Downed drone may belong to US: NATO

Downed drone may belong to US: NATO

WASHINGTON / TEHRAN

An unmanned US drone flies over Kandahar Air Field in this file photo. Iran’s military says it shot down the US drone as NATO stated it may belong to the US. AP photo

A drone reportedly shot down Dec. 4 by Iran may belong to the United States, NATO has said even as a U.S. official said Washington had no indication a drone had crashed in the Islamic republic.

The NATO-led military force in Afghanistan said the drone “may” belong to the U.S. “The UAV [unmanned aerial vehicle] to which the Iranians are referring may be a U.S. unarmed reconnaissance aircraft that had been flying a mission over western Afghanistan late last week,” the International Security Assistance Force (ISAF) said, Reuters reported. “The operators of the UAV lost control of the aircraft and have been working to determine its status,” it added.

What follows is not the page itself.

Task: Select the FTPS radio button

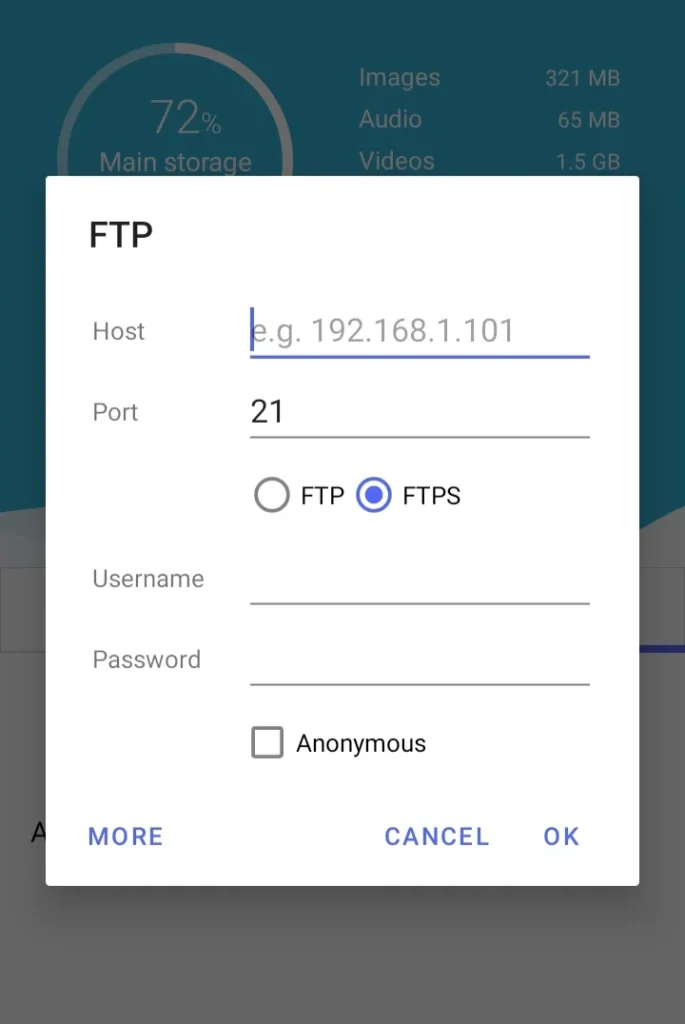Action: pyautogui.click(x=373, y=495)
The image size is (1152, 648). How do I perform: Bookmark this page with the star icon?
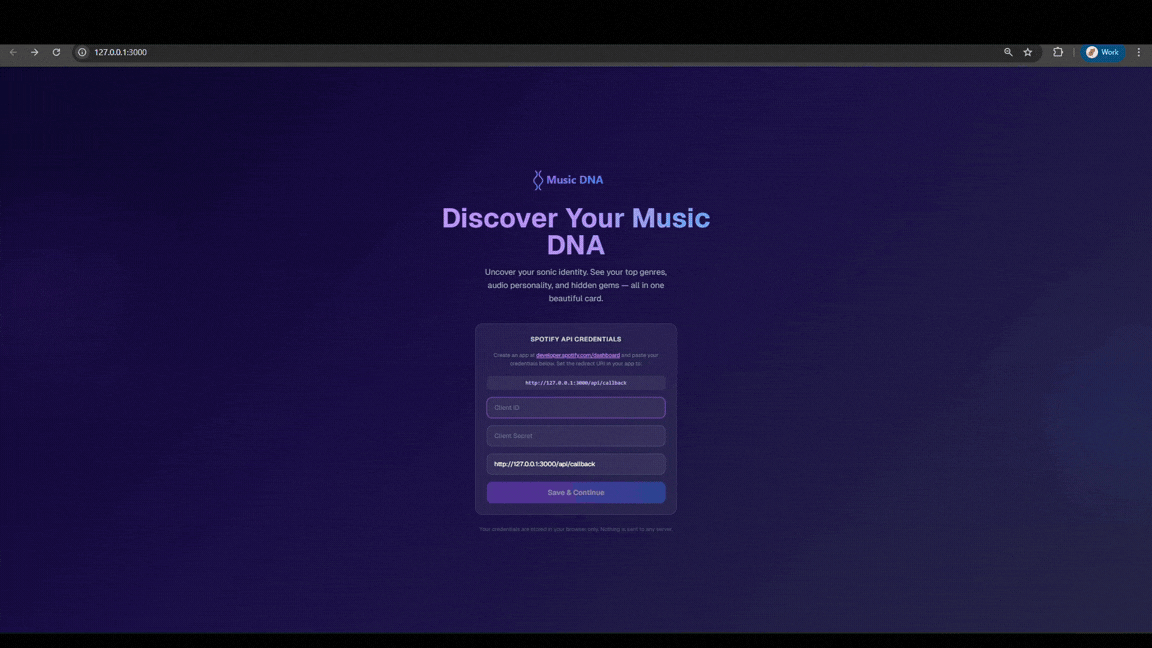coord(1027,52)
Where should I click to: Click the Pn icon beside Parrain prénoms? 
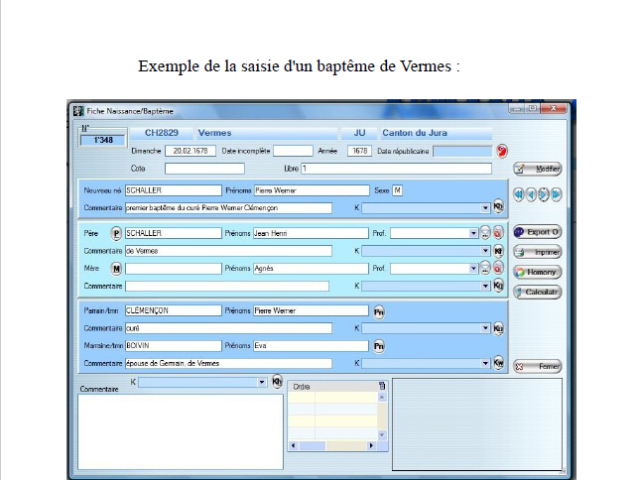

Washington, however, discounted the possibility. “There is absolutely no indication, up to this point, that Iranians shot down this drone,” the U.S. official said on condition of anonymity.

In Tehran, state television quoted a military source as saying Iran’s military had shot down the U.S. reconnaissance drone aircraft in eastern Iran.

Iran’s military said it shot down the U.S. army drone inside its territory near the Afghan and Pakistani borders Dec. 4, and threatened to retaliate for the violation of its airspace. Quoting a military source from within Iran’s Joint Chiefs of Staff, Iran’s Al-Alam Arabic language satellite channel said late Dec. 4 that a RQ-170 unmanned aerial vehicle was shot down “a few hours ago,” Agence France-Presse reported.

The Fars news agency, which has close ties to the Revolutionary Guards responsible for Iran’s air defense and ballistic missile systems, said the drone had made an incursion into Iran’s eastern airspace.